- Executive Summary
- Project Goals
- Data Sources
- Steps Performed
- Key Insights
- Visualizations and Results
- Quantitative Highlights
- Next Steps
This project analyzes ultra-marathon race data from 2019 to uncover trends in participant demographics, performance, and event characteristics. Insights focus on race distances, athlete performance, and gender-specific trends based on USA races in 2019.
- Clean and preprocess a large historical dataset of ultra-marathon events.
- Explore gender differences in participation and performance.
- Identify top-performing athletes and races based on speed and completion time.
- Analyze seasonal trends and how event distances influence athlete outcomes.
- Provide actionable insights to organizers, participants, and enthusiasts.
- Dataset size: 7,461,195 records with 13 features.
- Focused on USA races from 2019, filtering to standardized distances: 50km, 50mi, 100km, and 100mi.
-
Data Cleaning:
- Filtered for USA races and selected standard distances.
- Addressed missing values and corrected data types.
-
Data Transformation:
- Extracted useful fields like athlete age and country.
- Converted performance times into numeric formats.
-
Visualization and Statistical Analysis:
- Explored demographic trends, gender comparisons, and seasonal participation.
- Analyzed top-performing events and athletes.
-
Demographics:
- Male athletes dominate participation, especially in longer races.
- Average participant age: 41 years.
-
Performance Highlights:
- Fastest 50km finish time: 2.83 hours.
- Best-performing event: Caumsett Park 50K Championships.
-
Race Trends:
- 50km and 50mi races are the most popular.
- Spring and Summer seasons see the highest participation.
-
Gender-Specific Insights:
- Men are faster than women across all distances.
- Women exhibit more consistent speed in races.
-
Participation by Gender Across Distances:
A bar chart showing the number of male and female participants in 50km, 50mi, 100km, and 100mi races.

-
Age Distribution of Athletes:
A histogram showing the distribution of athletes’ ages, highlighting the concentration around 30-50 years.

-
Average Speed by Gender and Distance:
A grouped bar chart comparing average speeds of male and female athletes across distances.

-
Seasonal Participation:
A pie chart displaying the percentage of races held in each season (spring, summer, fall, winter).

-
Top 5 Events with Fastest Finish Times:
A horizontal bar chart listing events with the fastest average completion times.

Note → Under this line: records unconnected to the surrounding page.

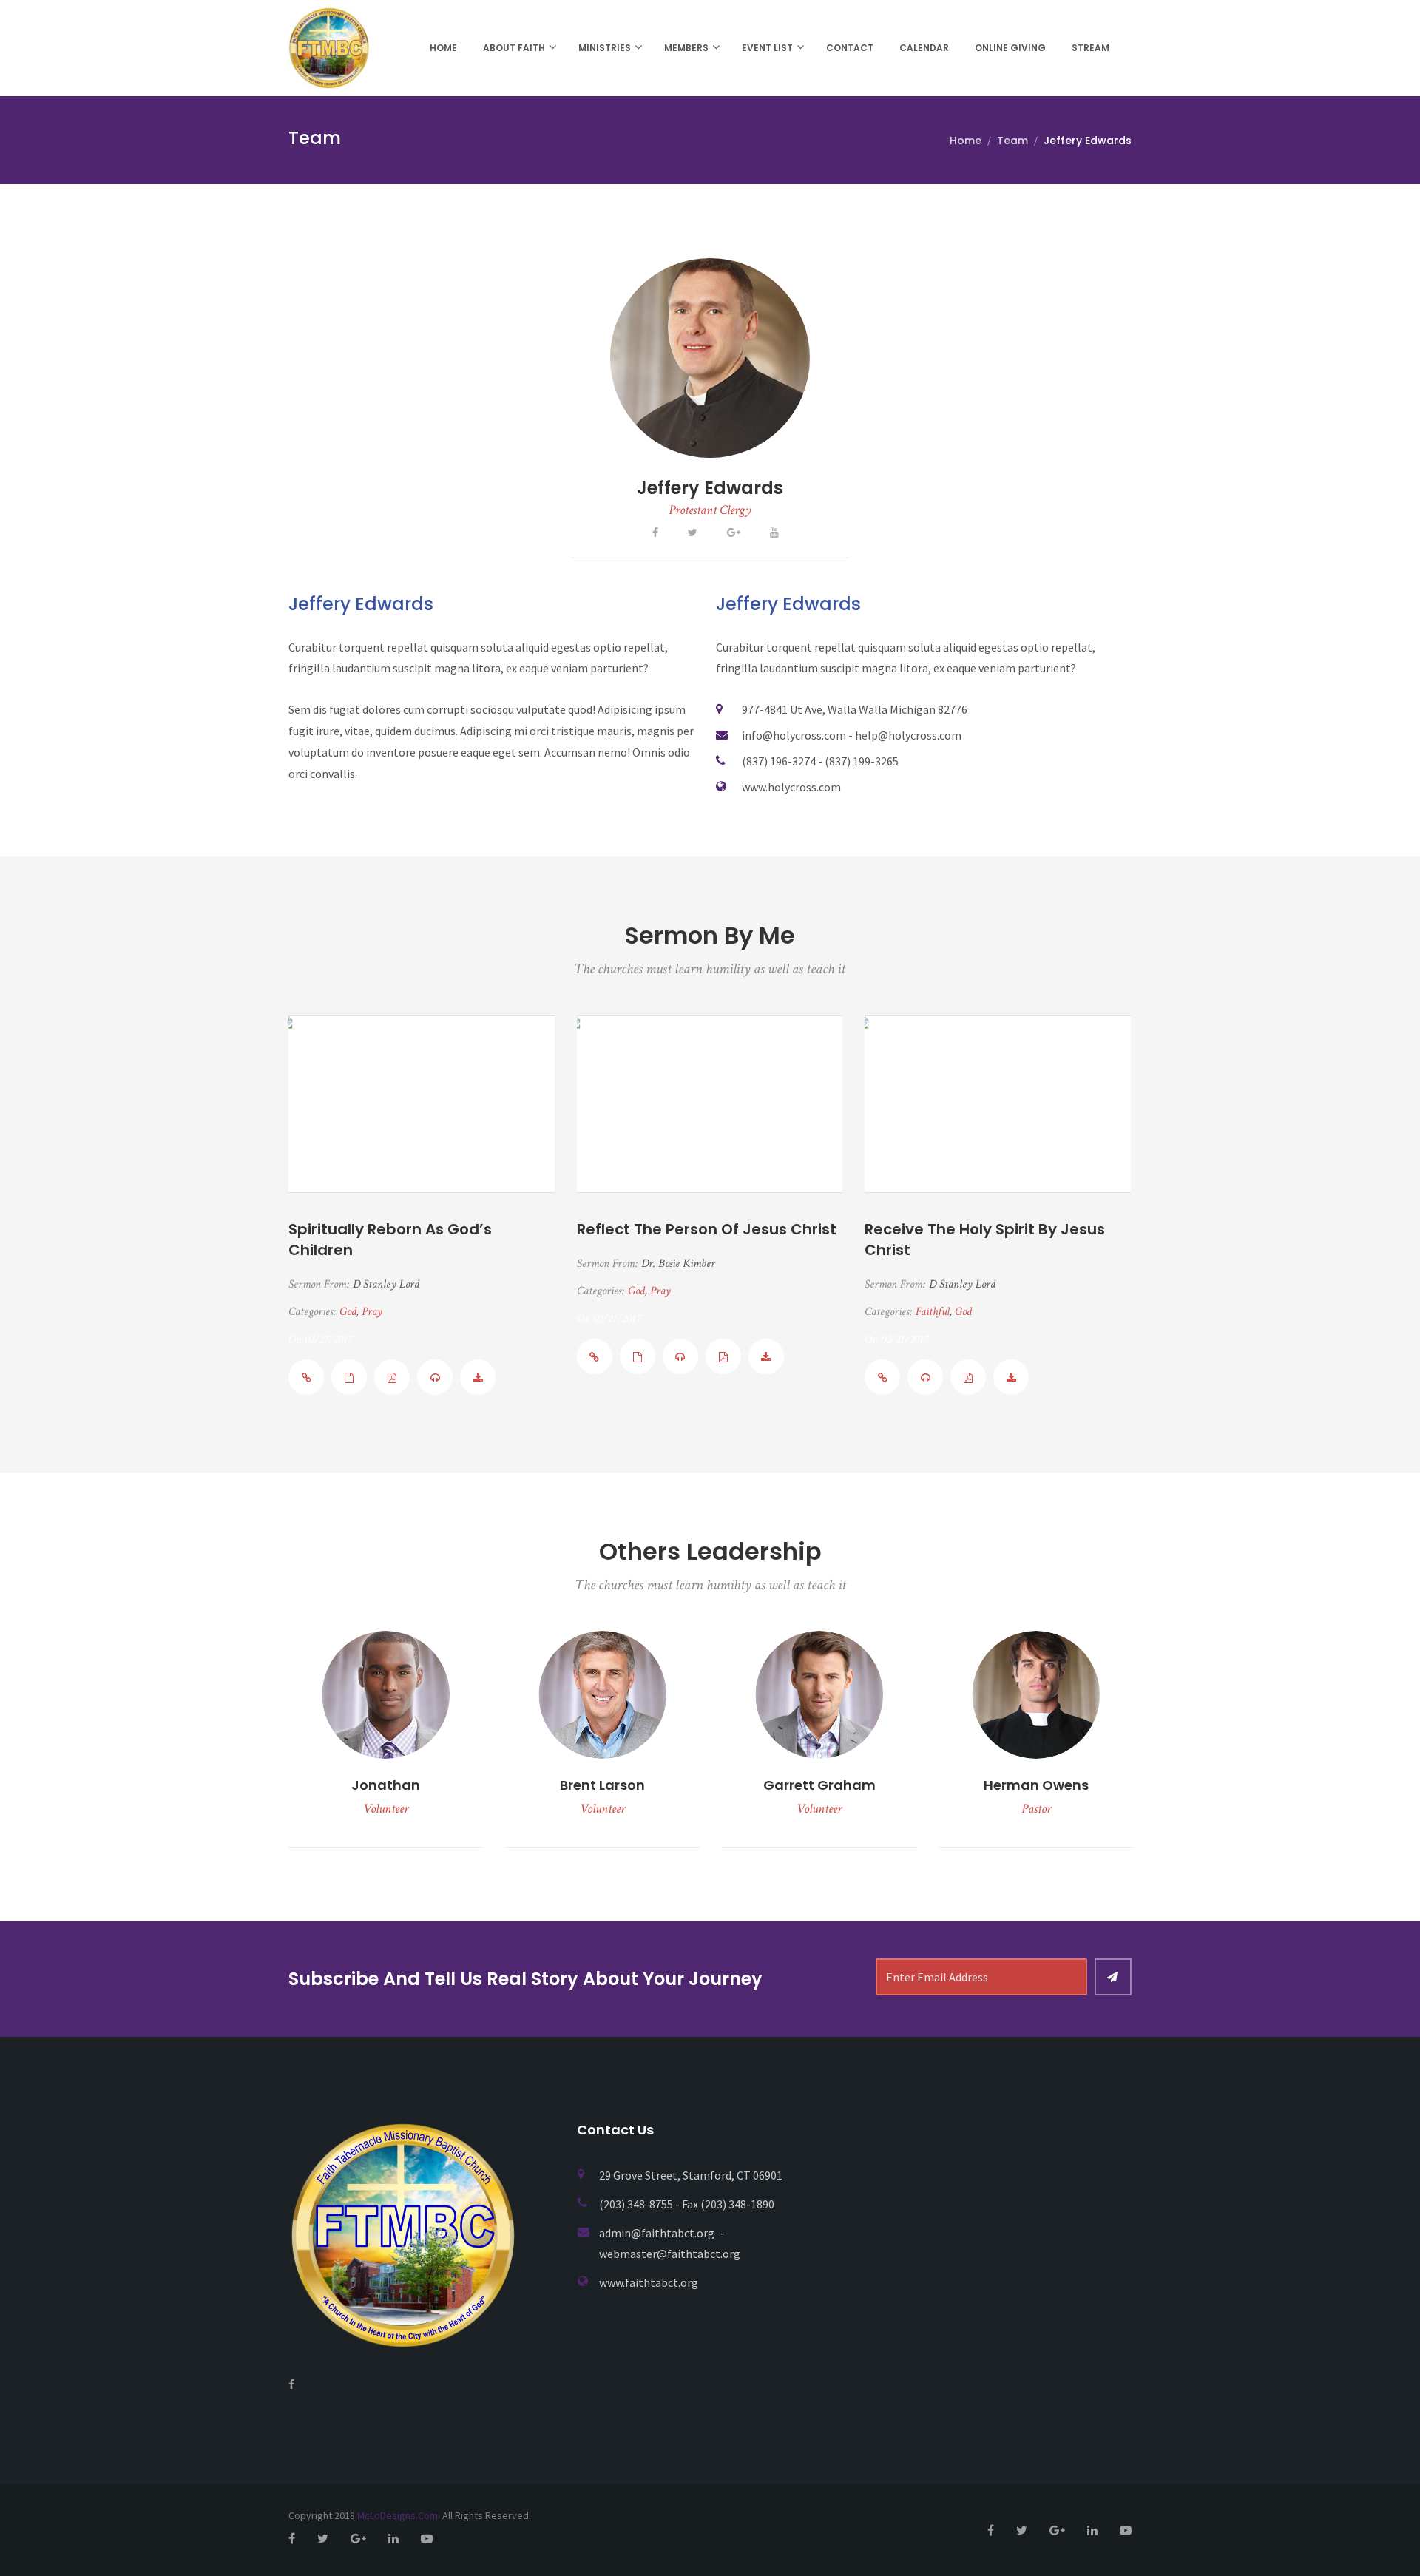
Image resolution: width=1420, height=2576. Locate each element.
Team (1012, 140)
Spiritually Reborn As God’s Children (390, 1239)
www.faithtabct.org (648, 2282)
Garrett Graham (819, 1785)
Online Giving (1010, 47)
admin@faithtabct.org (658, 2232)
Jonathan (385, 1785)
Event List (767, 47)
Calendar (924, 47)
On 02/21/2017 (608, 1319)
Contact (849, 47)
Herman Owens (1036, 1785)
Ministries (604, 47)
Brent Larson (602, 1785)
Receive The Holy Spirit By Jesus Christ (985, 1239)
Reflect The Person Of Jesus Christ (706, 1229)
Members (686, 47)
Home (443, 47)
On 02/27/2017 (320, 1340)
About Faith (514, 47)
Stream (1090, 47)
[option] (385, 1739)
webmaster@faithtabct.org (669, 2253)
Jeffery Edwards (710, 488)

- Total records in dataset: 7,461,195.
- Filtered dataset size: 88,064 (USA events, 2019).
- Fastest 50km time: 2.83 hours.
- Longest event time: 120 hours (Across the Years event).
- Popular event: AZT Oracle Rumble 50km with 159 participants.
- Extend analysis to multi-year trends for other regions.
- Build predictive models for performance based on historical data.
- Create dynamic dashboards to track trends in real time.